Nur kurzzeitig machen ihm Rückfragen zu schaffen. Europa sei doch gar nicht so einig, beschwert sich ein Gesprächspartner aus Polen - das hätten doch die unterschiedlichen Positionen im Irak-Krieg gezeigt. Sicherlich handele es eher um „guten Wunsch, vielleicht einen zu guten“, räumt Schröder ein und beruhigt sein misstrauisch gewordenen Auditorium, dass er nicht von Seifenblasen reden will: „Aber Deutschland wird das Land sein, was am meisten für die europäische Integration tun wird, das ist ein Versprechen“ - und wieder ist ihm Zuspruch gewiss.

Die einen fühlen sich beim Hinausgehen bestärkt, den Traum vom neuen Europa zu träumen, so wie der 24-jährige Björn aus dem hessischen Lampertheim („Jetzt liegt es an uns, das voran zu treiben“), andere bleiben skeptisch. „Eigentlich war das doch nix Neues“, resümiert die 16-jährige Katrin aus Mannheim, sie hätte lieber ein paar aktuelle innenpolitische Fragen gestellt.
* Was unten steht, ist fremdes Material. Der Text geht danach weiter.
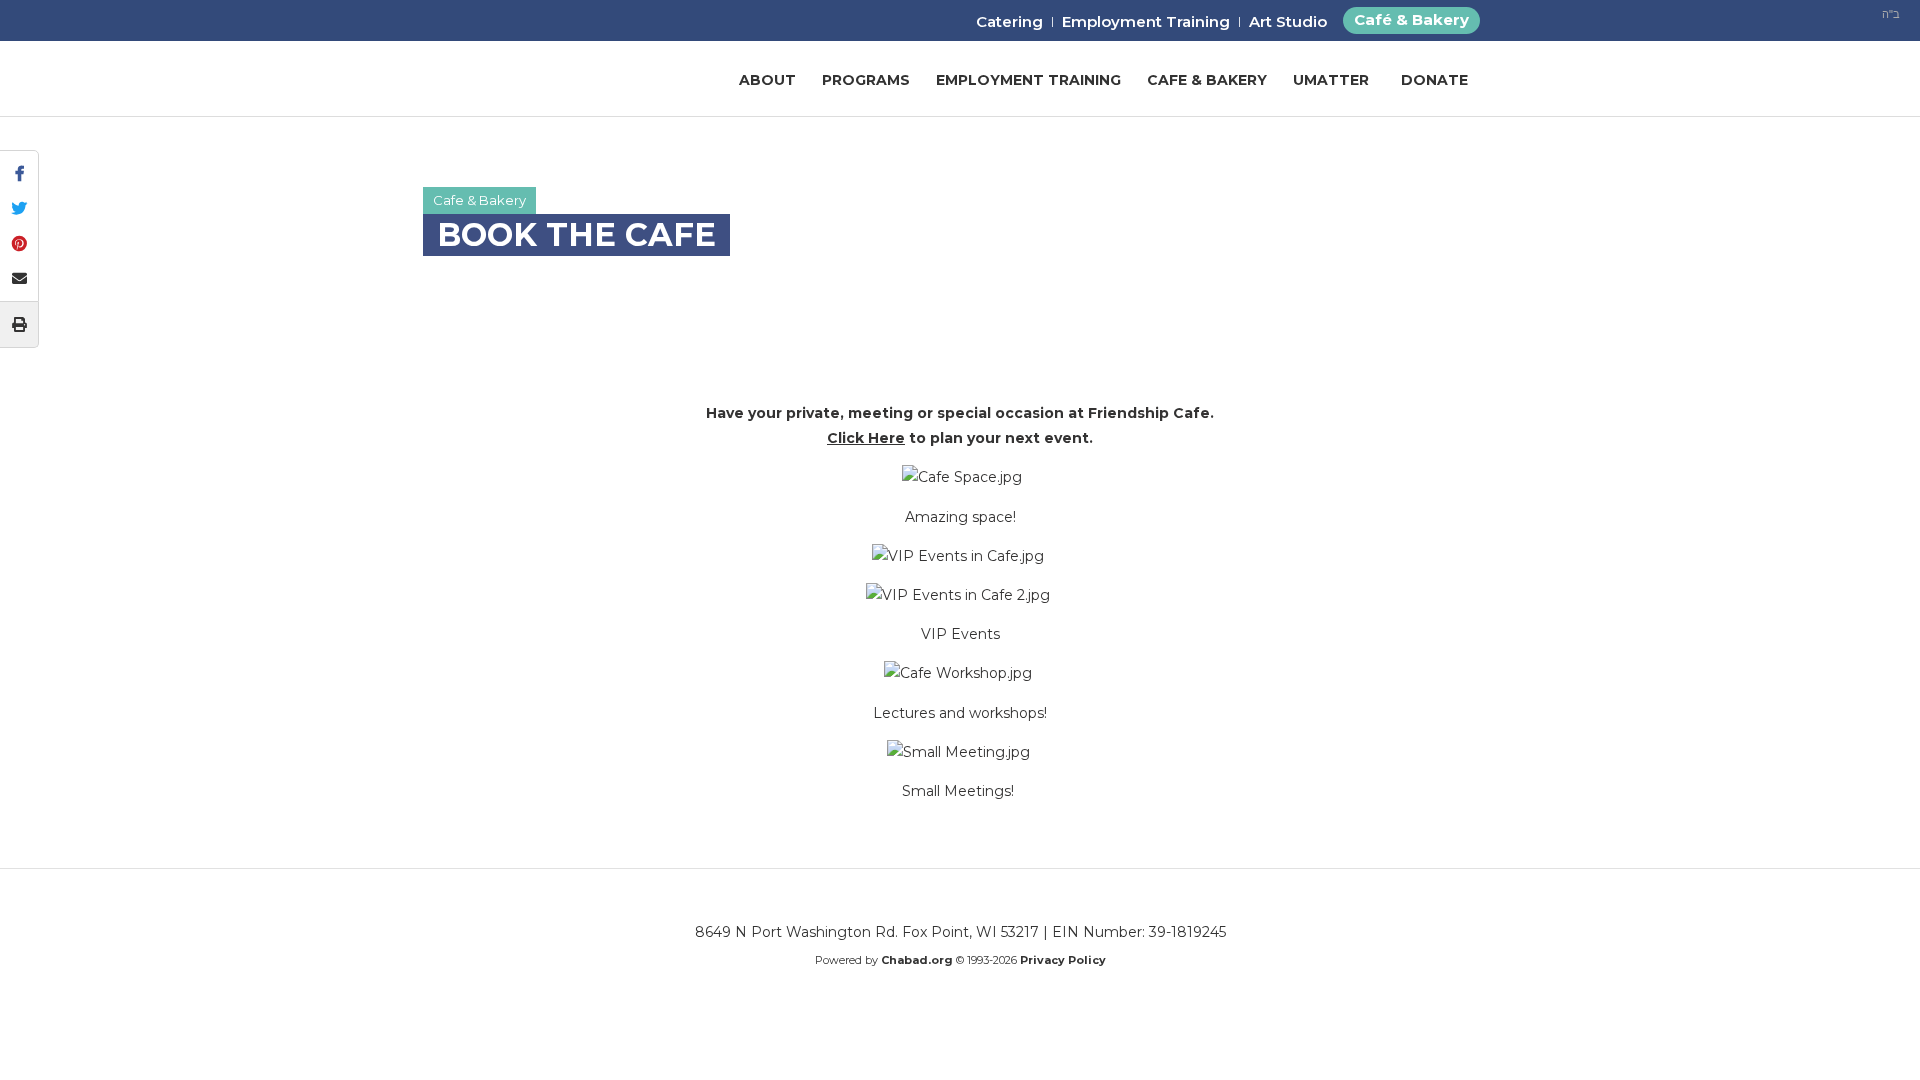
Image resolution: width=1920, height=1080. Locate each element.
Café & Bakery (1411, 19)
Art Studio (1288, 21)
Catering (1009, 21)
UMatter (1331, 80)
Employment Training (1146, 21)
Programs (866, 80)
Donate (1434, 80)
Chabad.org (917, 960)
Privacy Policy (1063, 960)
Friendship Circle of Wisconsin (540, 80)
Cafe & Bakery (1207, 80)
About (767, 80)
Aber dass das nicht möglich gewesen sei, „war ja sicher von den Organisatoren so gedacht“.

Thierse versucht es mit Theorie

Solche Enttäuschungen bleiben nirgendwo aus. Richard von Weizsäcker zeigt sich als zentraler Redner in einer Debatte über Terrorismusfolgen und -Bekämpfung enttäuschend unverbindlich und „aalglatt“, wie Beobachter kommentieren, zu deutlich hält er sich aus einer Bewertung des Irak-Kriegs heraus. Dagegen sorgt die Ostberliner PDS-Abgeordnete Petra Pau bei einer Kirchen-Diskussion über Atheismus in einer Gemeinde in Berlin Mitte für eine Überraschung. Sie outet sich als evangelisch konfirmiert und fühlt sich trotz Kirchenaustritt mit 17 auch heute noch in Problemfällen zur Kirche hingezogen. Der PDS-Frau hat das niemand zugetraut, weil die Sozialisten stets atheistisch waren. Dieses Klischeedenken müsse aufhören, plädiert Pau.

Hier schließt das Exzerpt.